Ms. Wilson’s responses get longer as she goes on about her meetings with the Prime Ministers and Presidents of countries in Asia, South America, and Africa. About the formal dinners and state functions. The arduous journeys to out of the way places and famous sites. The difficult negotiations and how she handled herself. It’s all stimulating. Yet, it seems no time before Deborah comes in to announce that’s all for today. The two hours Ms. Wilson allotted for my visit are up.
“Well, Liz, this was productive.”
“I’m sorry I can’t stay with you longer,” Ms. Wilson says. “I could go on and on, but I must get ready to leave for London.”
“Of course, I understand,” I say. “It’s what we planned. I have a solid foundation. I’ll go back to my home office and get started on it.”
“I’m glad we got as much done as we did,” she says. She gets up. We shake hands. I tell her to remember that after today she’ll have a clearer picture of what else she wants to include.

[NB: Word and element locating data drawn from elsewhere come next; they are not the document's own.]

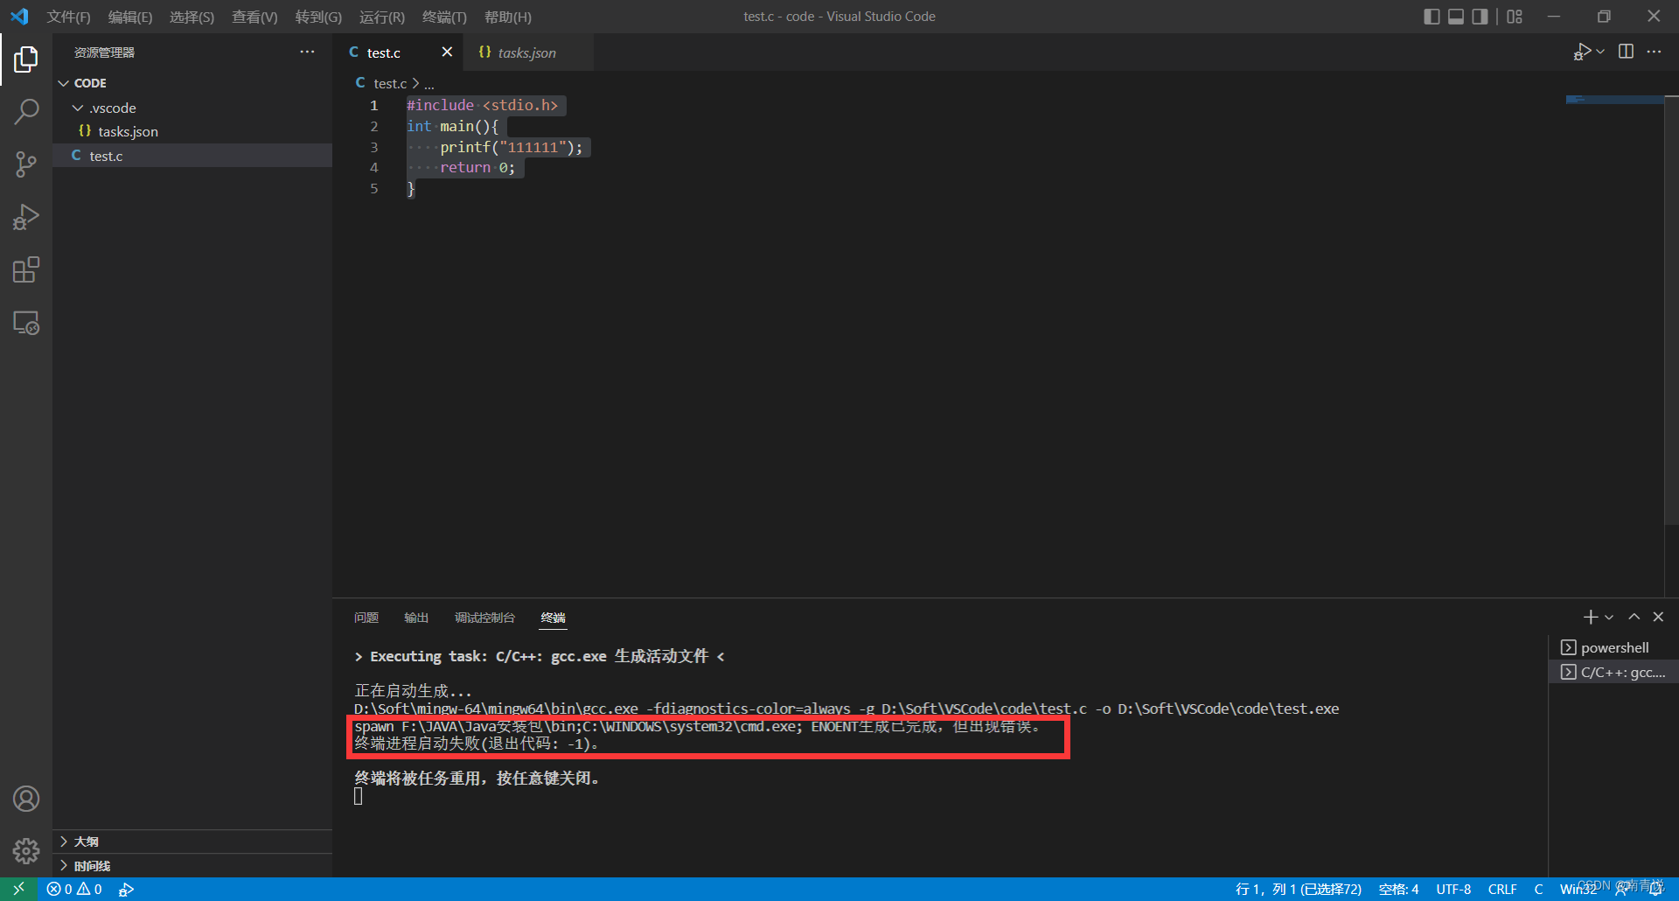Open a new terminal with the plus icon
Viewport: 1679px width, 901px height.
click(x=1590, y=617)
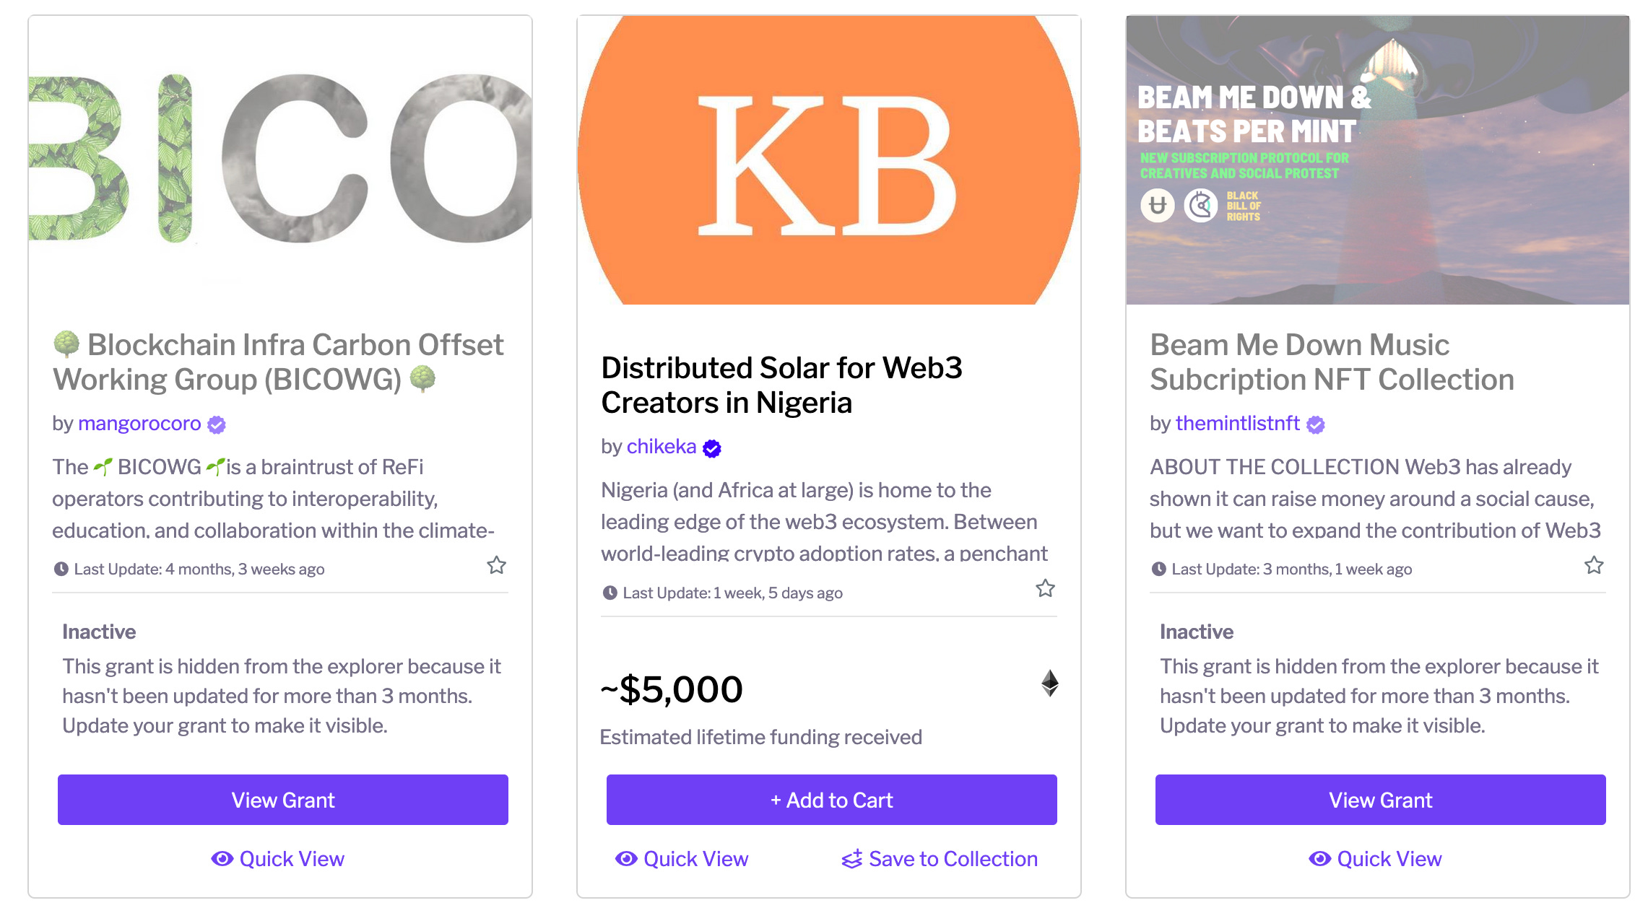The height and width of the screenshot is (921, 1635).
Task: Click eye icon for BICOWG Quick View
Action: click(222, 858)

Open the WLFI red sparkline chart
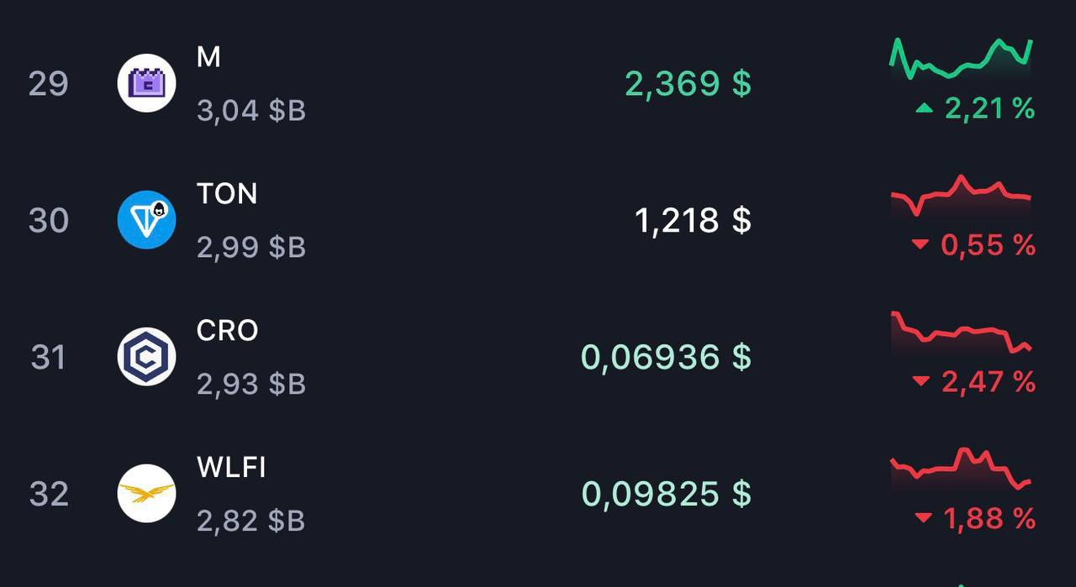(962, 469)
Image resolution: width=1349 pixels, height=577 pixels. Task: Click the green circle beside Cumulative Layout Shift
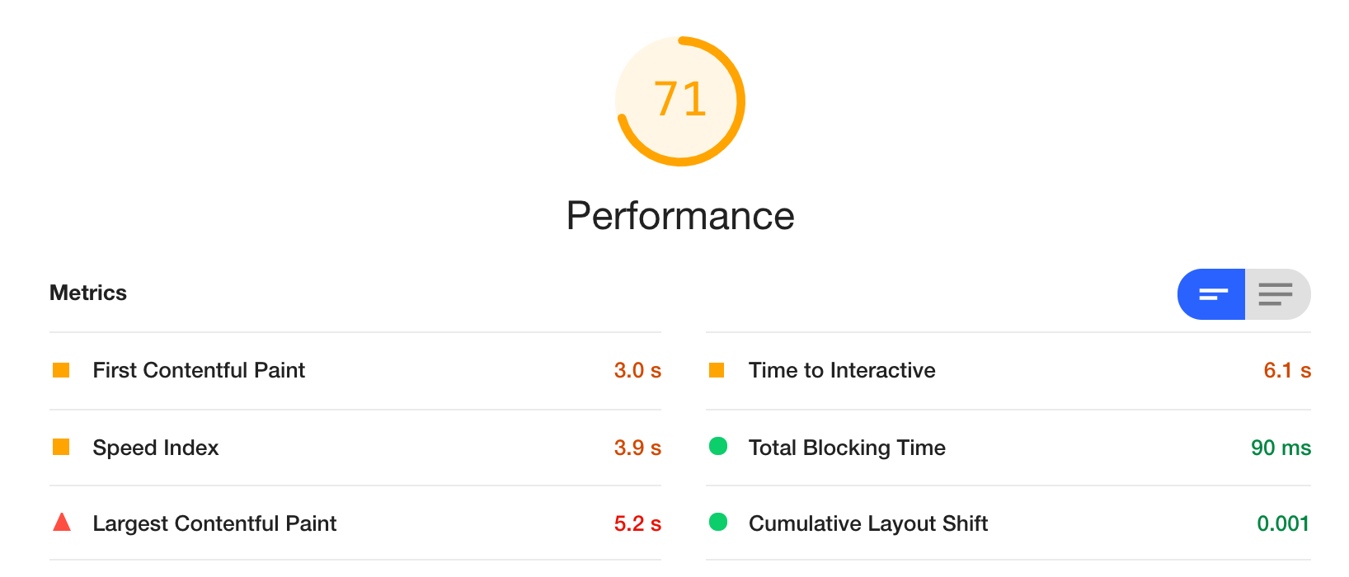pos(718,522)

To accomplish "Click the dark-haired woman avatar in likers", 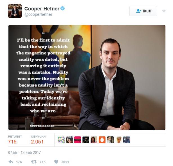I will point(94,140).
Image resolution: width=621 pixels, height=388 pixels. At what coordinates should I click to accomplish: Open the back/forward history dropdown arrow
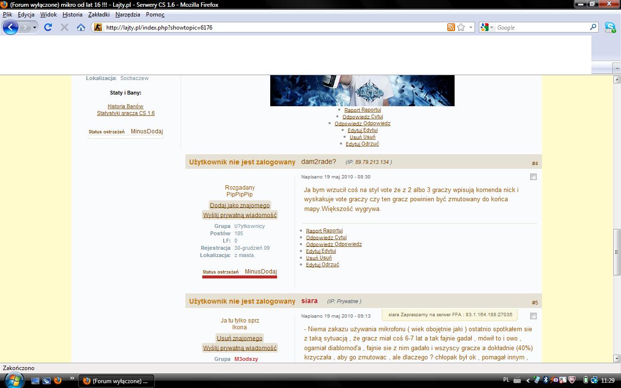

When she’s gone Deborah stays with me another minute. She stares at her phone. When she looks up, she says, “She will see you on the twenty-first. Same time as today.”
She’s not asking me. It comes out as a command. I get it. I do.
It turns out to be a week after that, but that’s no problem for me. I finish a project and chase a lead on another.
Now that we have something to work with, there’s not much chit chat about the weather and our summer travels. We get right into it. Our meeting turns out to be as productive as the first. Ms. Wilson’s story builds. It becomes layered and complex. By our third meeting she tells me about the tragic death of her first husband, who was killed in a plane crash in Colorado. Five years later she married a former ambassador, a man she had met in Germany a decade earlier, who remains her partner.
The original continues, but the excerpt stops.